**Exercise goal**
Leaving out all pictures, write out word for word the lines from the one containing "At what coordinates" to the end of the data below.

**Data listing**
++++++++++++++++++++

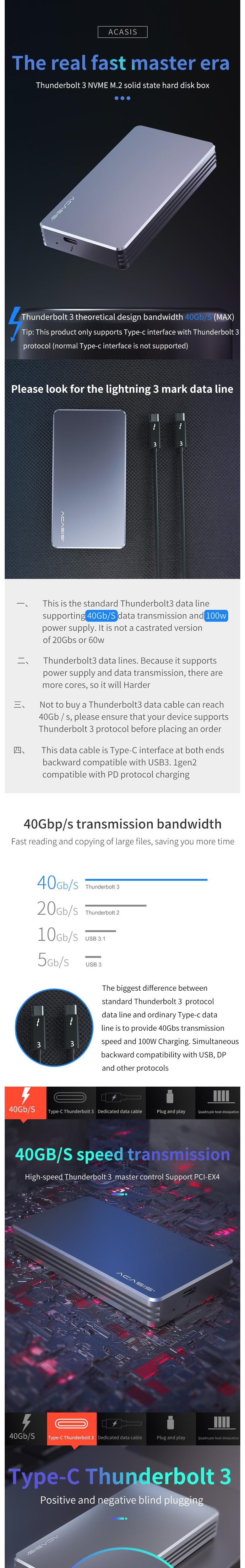245x1568 pixels.
Task: Click the highlighted 100w text
Action: pyautogui.click(x=216, y=615)
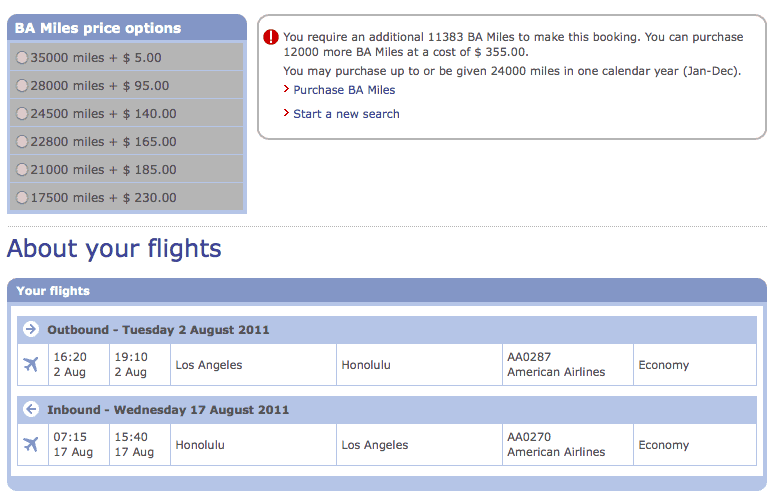This screenshot has width=775, height=502.
Task: Click the Start a new search link
Action: point(346,114)
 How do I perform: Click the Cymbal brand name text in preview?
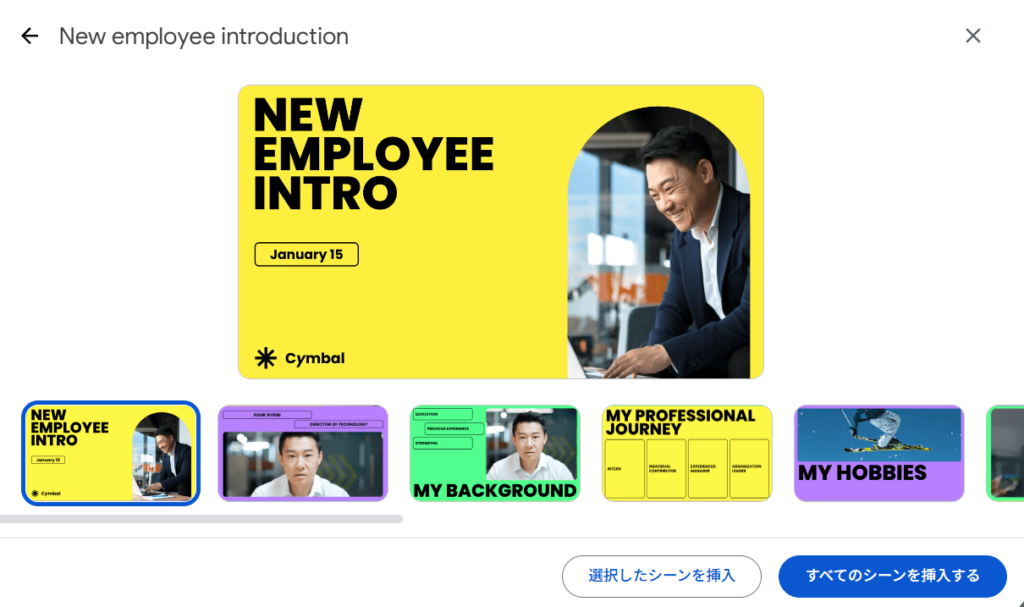click(x=315, y=358)
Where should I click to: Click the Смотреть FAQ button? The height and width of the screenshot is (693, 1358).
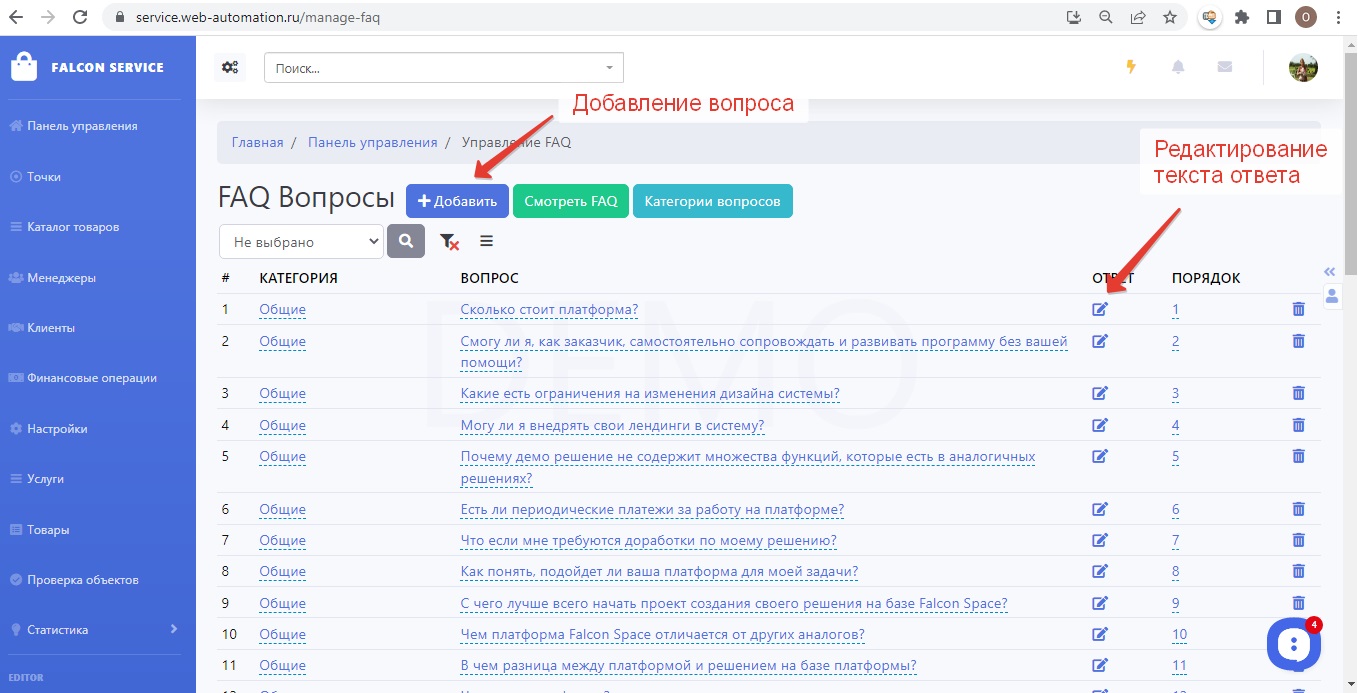571,201
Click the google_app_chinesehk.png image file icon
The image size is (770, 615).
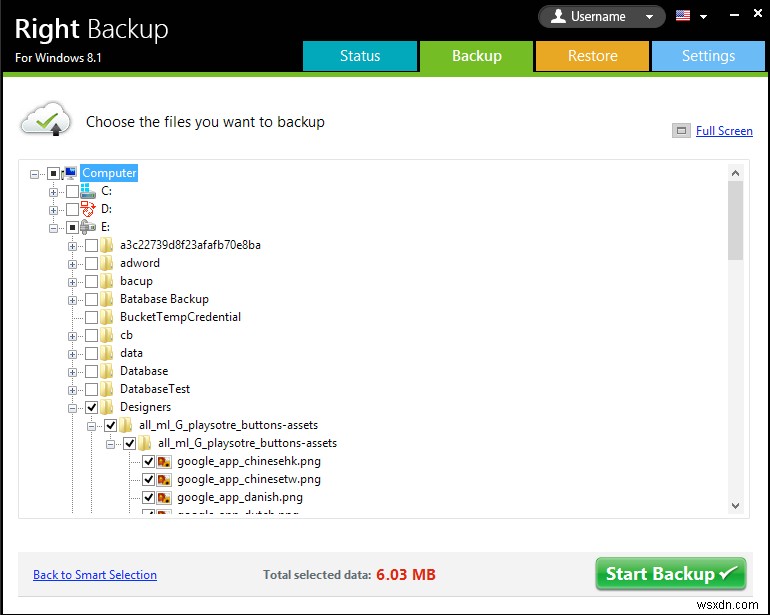click(164, 461)
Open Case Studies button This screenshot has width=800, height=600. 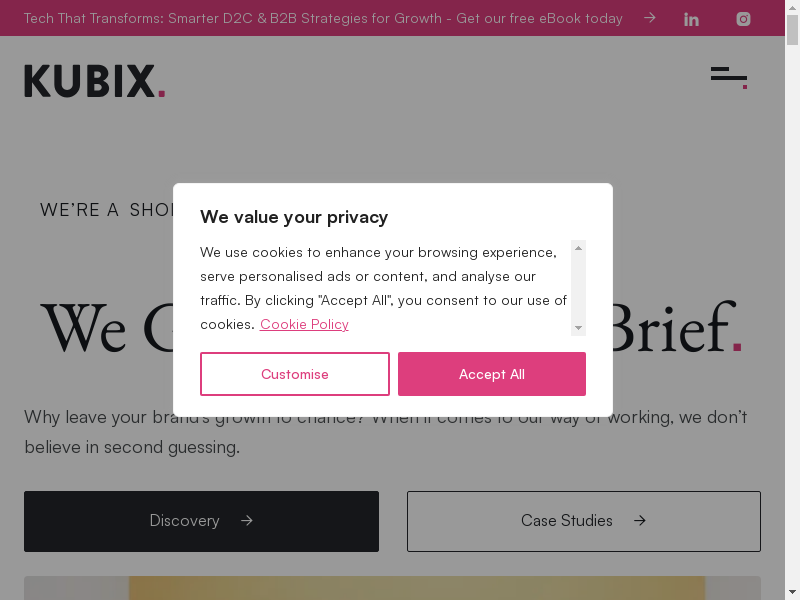583,521
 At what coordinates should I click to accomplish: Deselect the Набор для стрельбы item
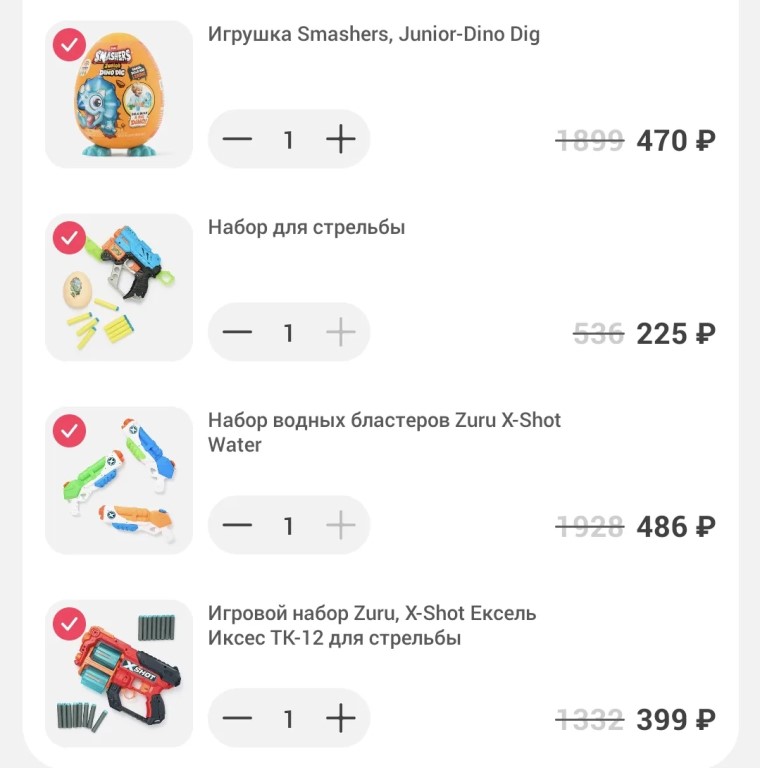tap(69, 238)
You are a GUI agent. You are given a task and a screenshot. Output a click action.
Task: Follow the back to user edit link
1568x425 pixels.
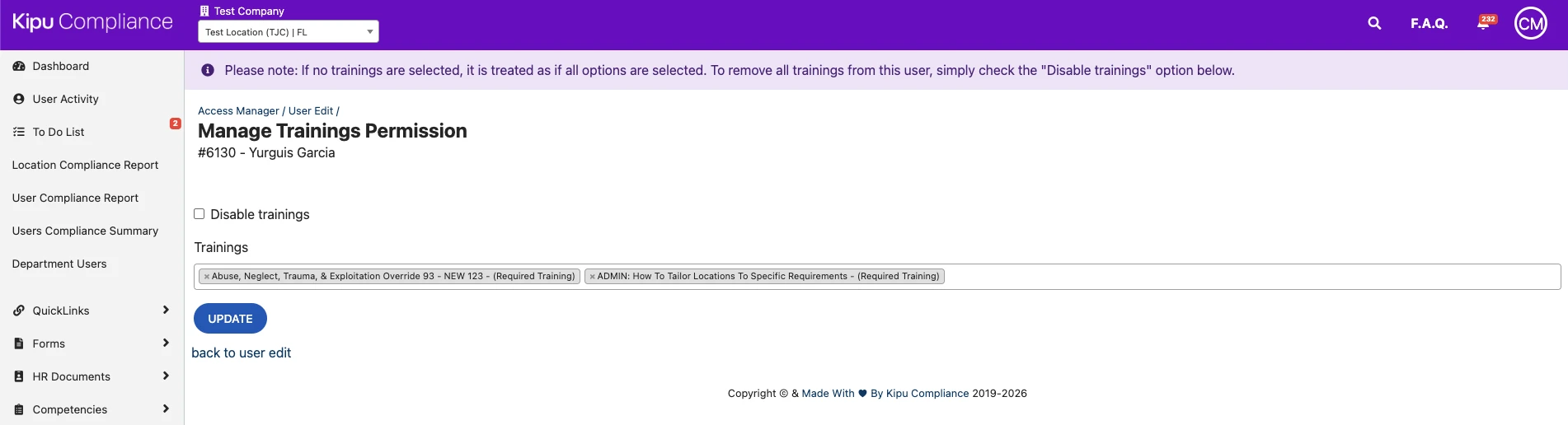(x=241, y=353)
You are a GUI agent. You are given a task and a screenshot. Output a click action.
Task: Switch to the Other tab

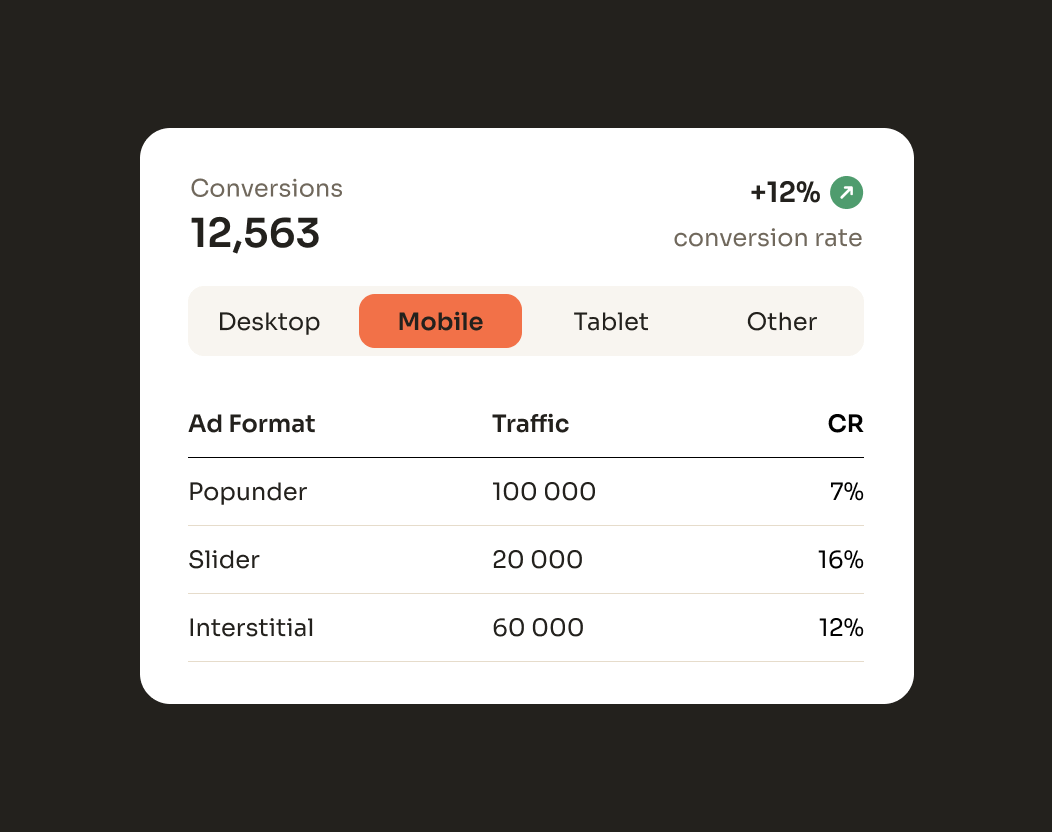(x=782, y=322)
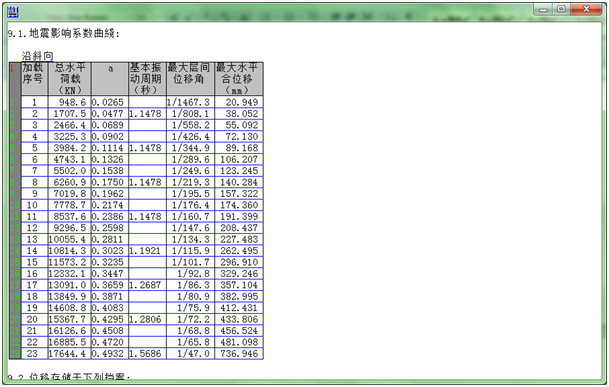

++++++++++++++++++++

**Written answer**
 At what coordinates should I click to accomplish: Deselect the Набор для стрельбы item
tap(69, 238)
You are a GUI agent. You are given a task and a screenshot. Output a click action.
Task: Follow the back to user edit link
1568x425 pixels.
(x=241, y=353)
You are a GUI agent. You are given a task and a screenshot. Output a click action.
Task: Switch to the Other tab

(x=782, y=322)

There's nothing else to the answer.